**Information given**.
— begin —
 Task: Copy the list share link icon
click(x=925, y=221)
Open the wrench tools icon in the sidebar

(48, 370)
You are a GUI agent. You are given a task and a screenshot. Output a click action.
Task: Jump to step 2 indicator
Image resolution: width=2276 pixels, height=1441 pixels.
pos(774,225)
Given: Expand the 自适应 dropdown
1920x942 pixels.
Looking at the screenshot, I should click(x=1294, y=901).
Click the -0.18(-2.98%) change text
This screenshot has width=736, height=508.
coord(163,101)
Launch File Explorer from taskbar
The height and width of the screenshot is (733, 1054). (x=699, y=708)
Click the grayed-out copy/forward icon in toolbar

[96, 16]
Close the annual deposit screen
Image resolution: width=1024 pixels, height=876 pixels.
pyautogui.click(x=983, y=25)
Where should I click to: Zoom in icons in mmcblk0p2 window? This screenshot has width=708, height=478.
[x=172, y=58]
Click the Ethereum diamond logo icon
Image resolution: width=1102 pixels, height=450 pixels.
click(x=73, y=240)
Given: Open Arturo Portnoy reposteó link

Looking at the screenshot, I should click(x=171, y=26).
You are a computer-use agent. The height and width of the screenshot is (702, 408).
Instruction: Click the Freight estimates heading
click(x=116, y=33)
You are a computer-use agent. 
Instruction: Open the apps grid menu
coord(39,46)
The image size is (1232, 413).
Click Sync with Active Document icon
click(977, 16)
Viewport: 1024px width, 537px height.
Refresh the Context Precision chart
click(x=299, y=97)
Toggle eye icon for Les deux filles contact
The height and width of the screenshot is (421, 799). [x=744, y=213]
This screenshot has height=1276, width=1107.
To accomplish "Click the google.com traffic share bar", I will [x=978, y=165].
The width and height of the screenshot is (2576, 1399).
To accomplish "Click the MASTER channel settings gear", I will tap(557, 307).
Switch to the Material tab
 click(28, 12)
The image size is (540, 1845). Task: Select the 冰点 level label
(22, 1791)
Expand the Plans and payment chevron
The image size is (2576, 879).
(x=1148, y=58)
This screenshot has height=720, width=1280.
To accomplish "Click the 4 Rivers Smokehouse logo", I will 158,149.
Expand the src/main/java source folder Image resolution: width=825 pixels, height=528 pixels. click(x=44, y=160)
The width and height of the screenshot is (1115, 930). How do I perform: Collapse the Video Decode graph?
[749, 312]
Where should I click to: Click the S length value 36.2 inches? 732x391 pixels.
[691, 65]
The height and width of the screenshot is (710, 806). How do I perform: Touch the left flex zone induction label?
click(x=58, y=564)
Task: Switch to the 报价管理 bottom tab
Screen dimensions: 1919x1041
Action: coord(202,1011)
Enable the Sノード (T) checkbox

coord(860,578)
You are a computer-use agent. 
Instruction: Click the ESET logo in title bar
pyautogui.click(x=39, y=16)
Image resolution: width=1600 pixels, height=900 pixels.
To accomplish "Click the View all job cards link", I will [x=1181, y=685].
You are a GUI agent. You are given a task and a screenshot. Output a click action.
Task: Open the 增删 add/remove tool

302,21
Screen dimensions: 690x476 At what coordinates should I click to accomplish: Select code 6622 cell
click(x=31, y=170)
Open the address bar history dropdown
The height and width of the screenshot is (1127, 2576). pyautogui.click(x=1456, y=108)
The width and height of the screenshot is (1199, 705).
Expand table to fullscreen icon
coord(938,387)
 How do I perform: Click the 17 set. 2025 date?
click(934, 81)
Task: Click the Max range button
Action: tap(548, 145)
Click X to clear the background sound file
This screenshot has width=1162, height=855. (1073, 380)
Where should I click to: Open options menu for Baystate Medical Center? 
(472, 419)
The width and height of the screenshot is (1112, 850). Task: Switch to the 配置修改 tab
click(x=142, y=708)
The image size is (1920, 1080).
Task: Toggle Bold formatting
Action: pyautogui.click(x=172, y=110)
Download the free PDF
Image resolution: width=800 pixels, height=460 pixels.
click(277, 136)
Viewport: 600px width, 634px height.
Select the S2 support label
— end —
**What the exercise asks**.
Rewrite all the items above, changing "Freight estimates" to "Shipping estimates" and leaving everything else as it is.

**Answer to the problem**.
 Task: Copy the list share link icon
click(x=925, y=221)
Open the wrench tools icon in the sidebar

(48, 370)
You are a GUI agent. You are given a task and a screenshot. Output a click action.
Task: Jump to step 2 indicator
Image resolution: width=2276 pixels, height=1441 pixels.
pos(774,225)
Given: Expand the 自适应 dropdown
1920x942 pixels.
Looking at the screenshot, I should click(x=1294, y=901).
Click the -0.18(-2.98%) change text
This screenshot has width=736, height=508.
coord(163,101)
Launch File Explorer from taskbar
The height and width of the screenshot is (733, 1054). (x=699, y=708)
Click the grayed-out copy/forward icon in toolbar

[96, 16]
Close the annual deposit screen
Image resolution: width=1024 pixels, height=876 pixels.
pyautogui.click(x=983, y=25)
Where should I click to: Zoom in icons in mmcblk0p2 window? This screenshot has width=708, height=478.
[x=172, y=58]
Click the Ethereum diamond logo icon
Image resolution: width=1102 pixels, height=450 pixels.
click(x=73, y=240)
Given: Open Arturo Portnoy reposteó link

Looking at the screenshot, I should click(x=171, y=26).
You are a computer-use agent. The height and width of the screenshot is (702, 408).
Instruction: Click the Shipping estimates heading
click(x=116, y=33)
You are a computer-use agent. 
Instruction: Open the apps grid menu
coord(39,46)
The image size is (1232, 413).
Click Sync with Active Document icon
click(977, 16)
Viewport: 1024px width, 537px height.
Refresh the Context Precision chart
click(x=299, y=97)
Toggle eye icon for Les deux filles contact
The height and width of the screenshot is (421, 799). [x=744, y=213]
This screenshot has height=1276, width=1107.
To accomplish "Click the google.com traffic share bar", I will [x=978, y=165].
The width and height of the screenshot is (2576, 1399).
To accomplish "Click the MASTER channel settings gear", I will tap(557, 307).
Switch to the Material tab
 click(28, 12)
The image size is (540, 1845). Task: Select the 冰点 level label
(22, 1791)
Expand the Plans and payment chevron
The image size is (2576, 879).
(x=1148, y=58)
This screenshot has height=720, width=1280.
To accomplish "Click the 4 Rivers Smokehouse logo", I will 158,149.
Expand the src/main/java source folder Image resolution: width=825 pixels, height=528 pixels. click(x=44, y=160)
The width and height of the screenshot is (1115, 930). How do I perform: Collapse the Video Decode graph?
[749, 312]
Where should I click to: Click the S length value 36.2 inches? 732x391 pixels.
[691, 65]
The height and width of the screenshot is (710, 806). How do I perform: Touch the left flex zone induction label?
click(x=58, y=564)
Task: Switch to the 报价管理 bottom tab
Screen dimensions: 1919x1041
Action: coord(202,1011)
Enable the Sノード (T) checkbox

coord(860,578)
You are a computer-use agent. 
Instruction: Click the ESET logo in title bar
pyautogui.click(x=39, y=16)
Image resolution: width=1600 pixels, height=900 pixels.
To accomplish "Click the View all job cards link", I will [x=1181, y=685].
You are a GUI agent. You are given a task and a screenshot. Output a click action.
Task: Open the 增删 add/remove tool

302,21
Screen dimensions: 690x476 At what coordinates should I click to accomplish: Select code 6622 cell
click(x=31, y=170)
Open the address bar history dropdown
The height and width of the screenshot is (1127, 2576). pyautogui.click(x=1456, y=108)
The width and height of the screenshot is (1199, 705).
Expand table to fullscreen icon
coord(938,387)
 How do I perform: Click the 17 set. 2025 date?
click(934, 81)
Task: Click the Max range button
Action: tap(548, 145)
Click X to clear the background sound file
This screenshot has width=1162, height=855. (1073, 380)
Where should I click to: Open options menu for Baystate Medical Center? 
(472, 419)
The width and height of the screenshot is (1112, 850). Task: Switch to the 配置修改 tab
click(x=142, y=708)
The image size is (1920, 1080).
Task: Toggle Bold formatting
Action: pyautogui.click(x=172, y=110)
Download the free PDF
Image resolution: width=800 pixels, height=460 pixels.
click(277, 136)
Viewport: 600px width, 634px height.
Select the S2 support label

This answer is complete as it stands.